The March of Dimes reports that 10.5% of all babies born in 2021 were delivered before full term, a level not seen in nearly 15 years. The organization attributes the increase to reduced access to prenatal care and an increased incidence of gestational diabetes and hypertension.
March of Dimes, November 2022
Diet: Eating Processed Food May Make the Flu Worse.
In a laboratory experiment, researchers observed that mice fed a diet consisting of high amounts of processed food had higher risk of death from influenza infection and a more difficult time recovering if they survived than mice on a standard diet. The findings suggest that a diet high in processed food can compromise immune function.
Cell Reports, November 2022
Exercise: Exercise Helps Reduce Breast Cancer Treatment-Related Fatigue.
Researchers recruited 89 women undergoing treatment for breast cancer to complete a home-based twelve-week resistance training exercise program.

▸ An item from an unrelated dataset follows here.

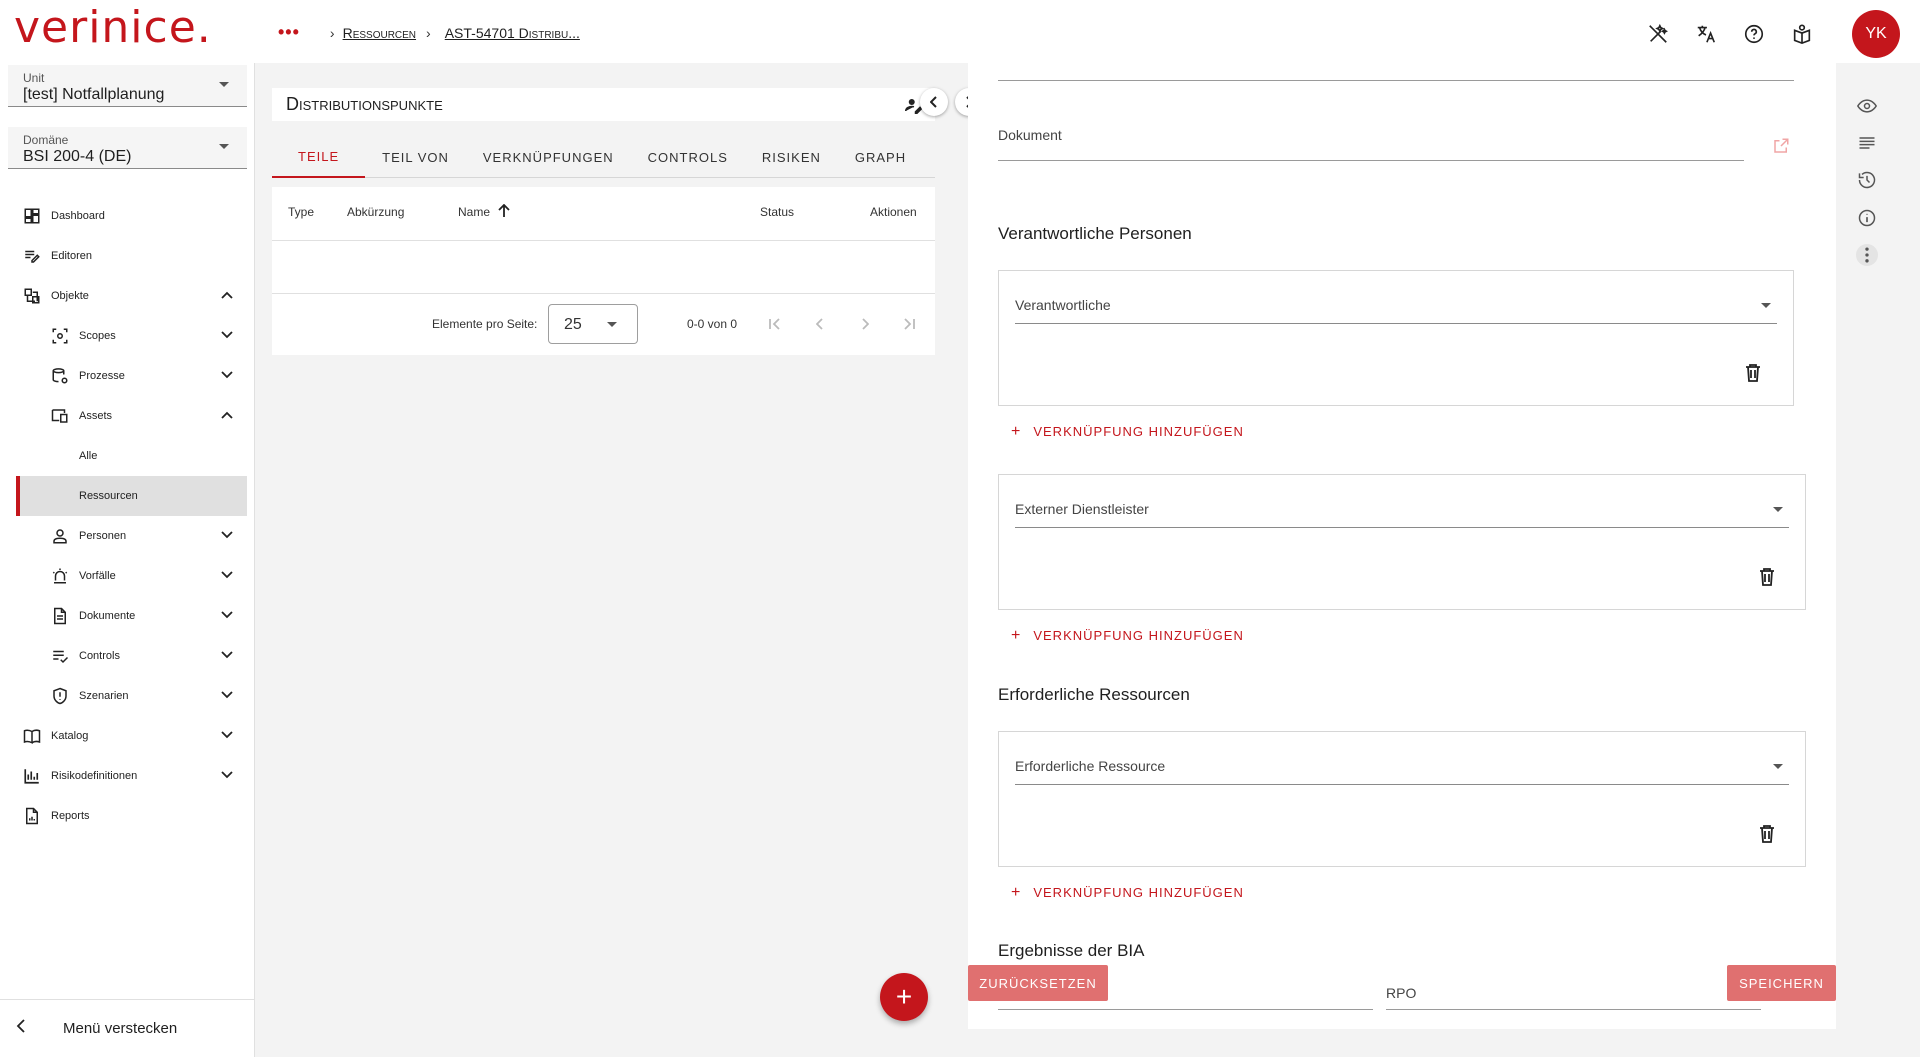  Describe the element at coordinates (128, 336) in the screenshot. I see `sidebar-item-scopes: Scopes` at that location.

The participants reported both lower fatigue levels as well as improved quality of life.
Breast Cancer, November 2022
Chiropractic: Managing Low Back Pain.
According to a study the included 32 patients with low back pain, a treatment plan that includes stabilization exercises, patient education, and manual therapies—an approach commonly used by doctors of chiropractic—is effective for improving range of motion in lumbar spine and reducing low back-related pain, pain sensitivity, and disability.

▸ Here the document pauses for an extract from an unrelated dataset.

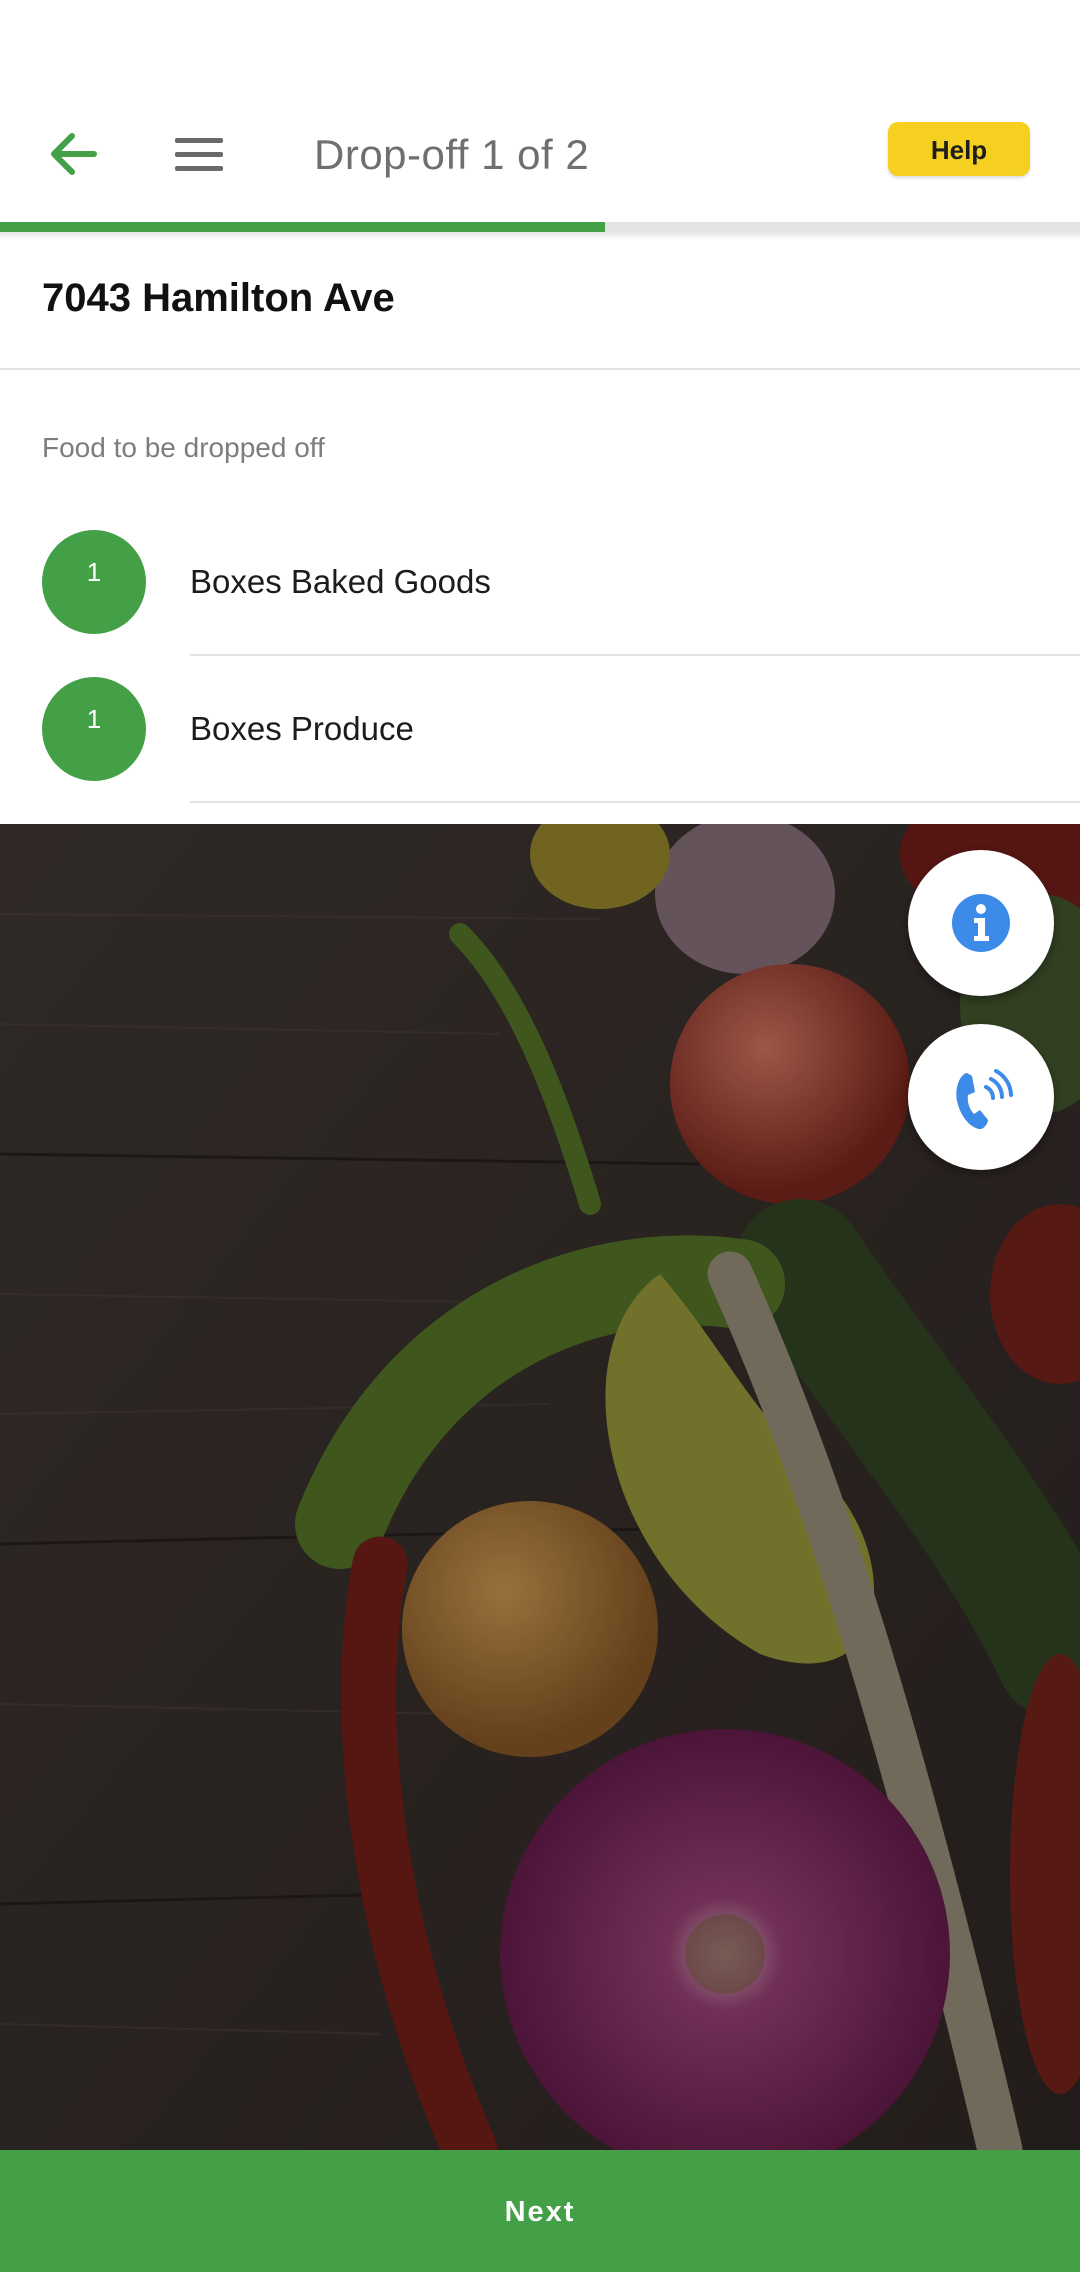 Image resolution: width=1080 pixels, height=2272 pixels. I want to click on food-item-label: Boxes Produce, so click(302, 728).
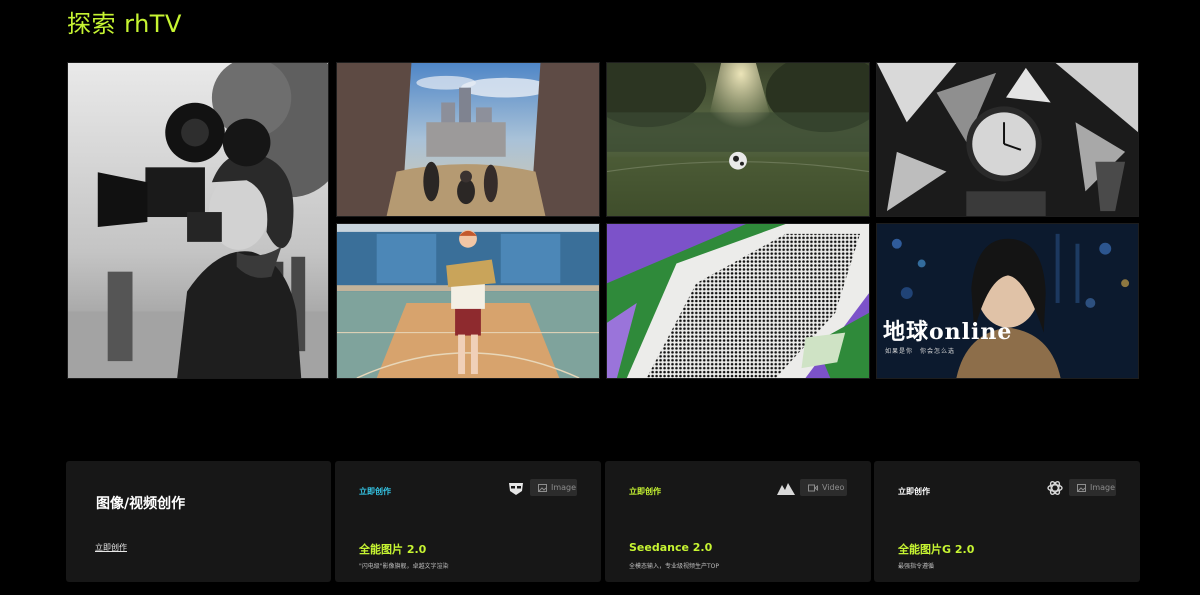 Image resolution: width=1200 pixels, height=595 pixels. I want to click on model-card-quanneng-g2: 立即创作 Image 全能图片G 2.0 最强指令遵循, so click(1007, 522).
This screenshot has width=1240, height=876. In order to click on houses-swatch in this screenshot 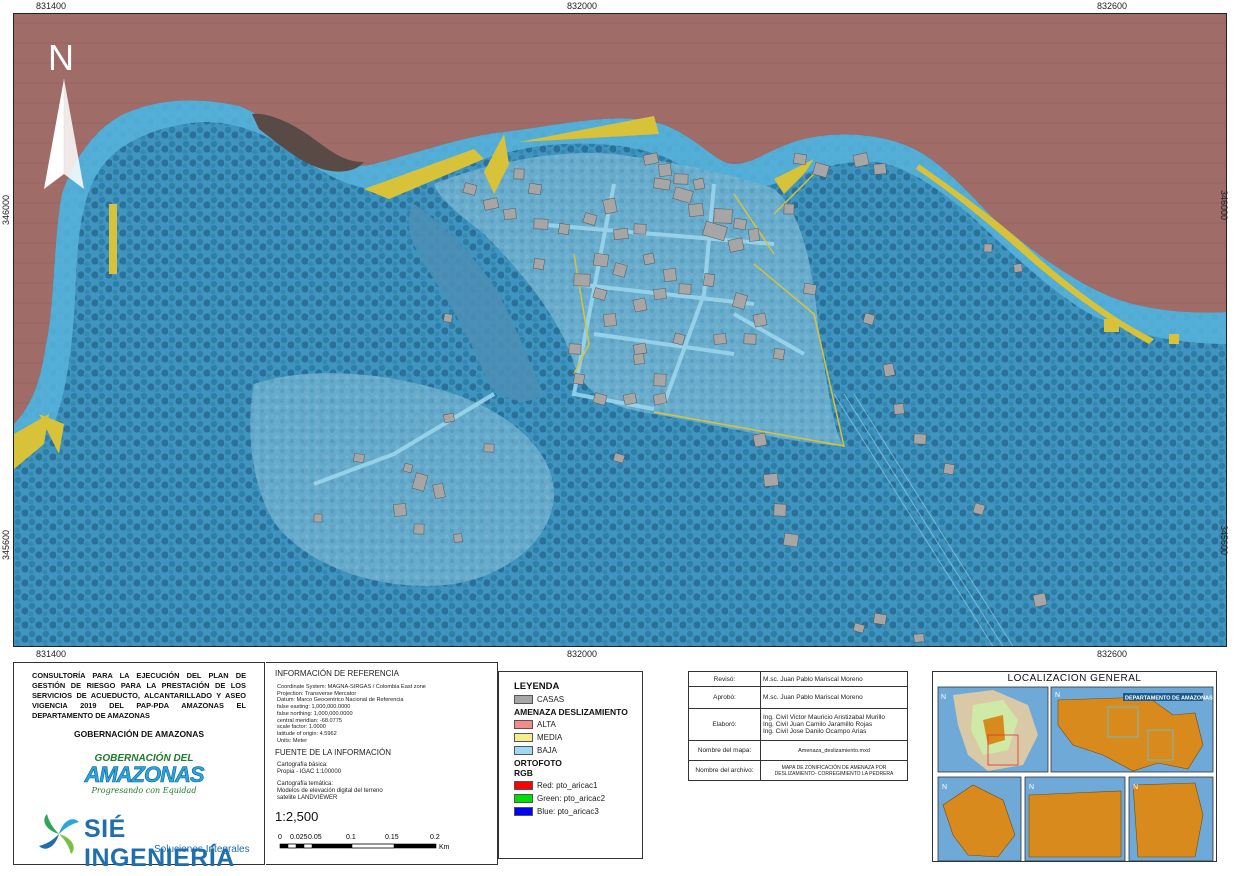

Journal of Back and Musculoskeletal Rehabilitation, September 2022
Mental Attitude: Link Between Life Stressors, Insomnia, and Mood Disorders in Teens.

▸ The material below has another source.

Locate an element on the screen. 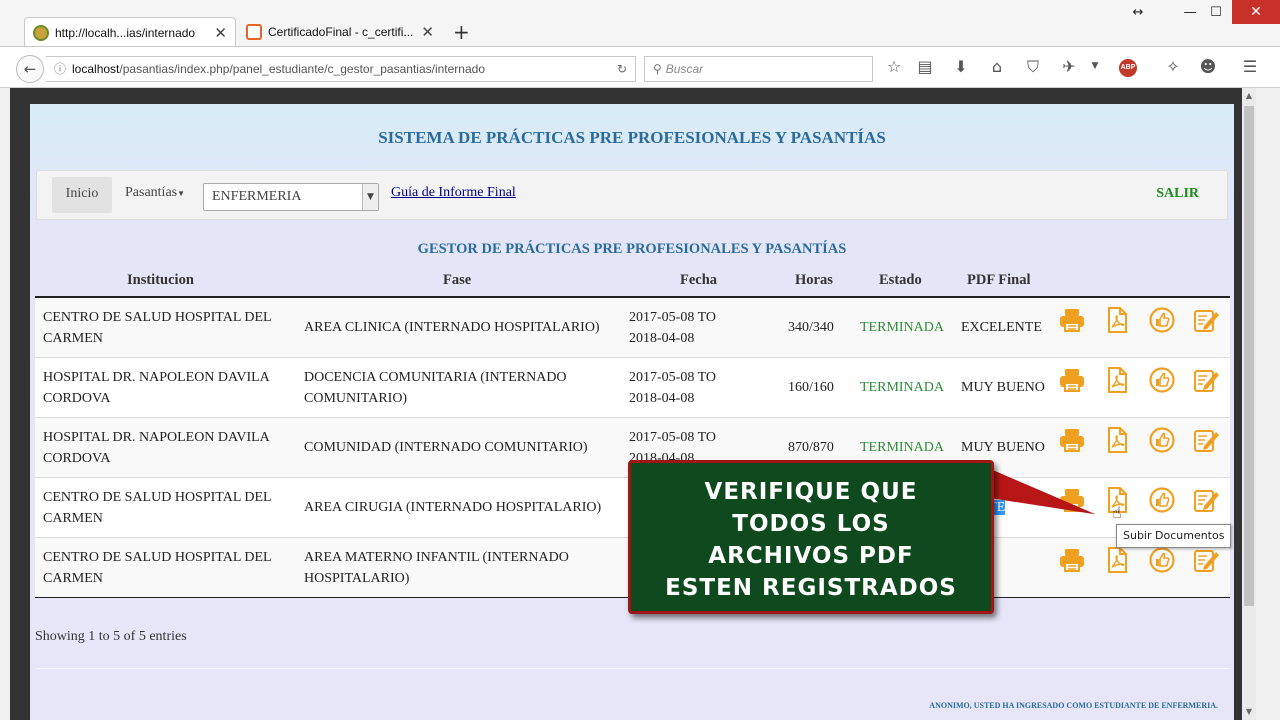  maximize-icon: ☐ is located at coordinates (1216, 13).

A multi-year study that included 6,995 teenagers found that life stress, insomnia, and mood disorders have an interconnected relationship in that the presence of one increases the risk for the other two. The findings suggest that adolescents under treatment for one condition should be assessed for all three.
Journal of Affective Disorders, February 2023
Wellness/Prevention: Safe Contact Lens Care.
To reduce the risk of infection when using contact lenses, the American Optometric Association recommends the following: don’t wash your hands with a creamy soap that can leave a film on lenses; never make your own saline solution, which can damage lenses; don’t put lenses in your mouth to moisten them; don’t store or wash lenses in tap water; don’t let anyone else wear your lenses; and don’t wear contact lenses to sleep if you’ve been in a hot tub, pool, lake, or ocean.